Max’s second piece of equipment is a computer-controlled robotic arm that is secured to a person’s jaw via an orthodontic appliance. Optical encoders in the arm and a transducer attached to the appliance enable the computer to precisely track and analyze the jaw’s movement. As the person articulates words or syllables, the robot applies small forces to the jaw, for example, consistently pulling the jaw a bit forward or giving a tap on the jaw to alter one individual movement. Studies by other researchers have shown that this sensory input causes the speaker to make adjustments in order to produce the desired sounds or syllables – in the way that a pilot flying north must compensate for a strong west wind in order to maintain a straight course.

Says Max, “We can study to what extent the movement trajectory is altered and to what extent the subject was able to compensate and perform more normal movements.”

His theory is that individuals who stutter may have difficulties specifically with planning the necessary motor commands that will achieved a sequence of desired sensory consequences. The experiment is designed to determine how adults who stutter will relearn the necessary motor commands when the normal sensory consequences are altered by the robot.

Although others have done trials with drugs that affect dopamine metabolism in people who stutter, Max and his colleagues are the first to combine the medication with the sensory-motor experiments.
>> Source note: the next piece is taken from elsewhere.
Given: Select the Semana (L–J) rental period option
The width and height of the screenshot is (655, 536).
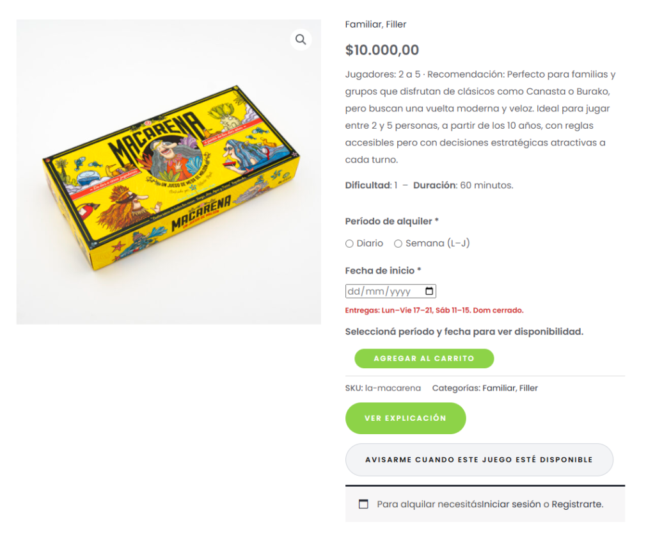Looking at the screenshot, I should click(398, 243).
Max recognizes that the experiments are somewhat invasive, but he notes that people who stutter are very motivated, not only to help themselves, but also to help others in the future who might benefit from what is learned.

Max, who says he became interested in stuttering because it was the least understood of speech disorders, says the challenges that attracted him to doing research on stuttering in the first place are still present. “We don’t know what causes it,” he says, “and we don’t what is the best way to treat it.”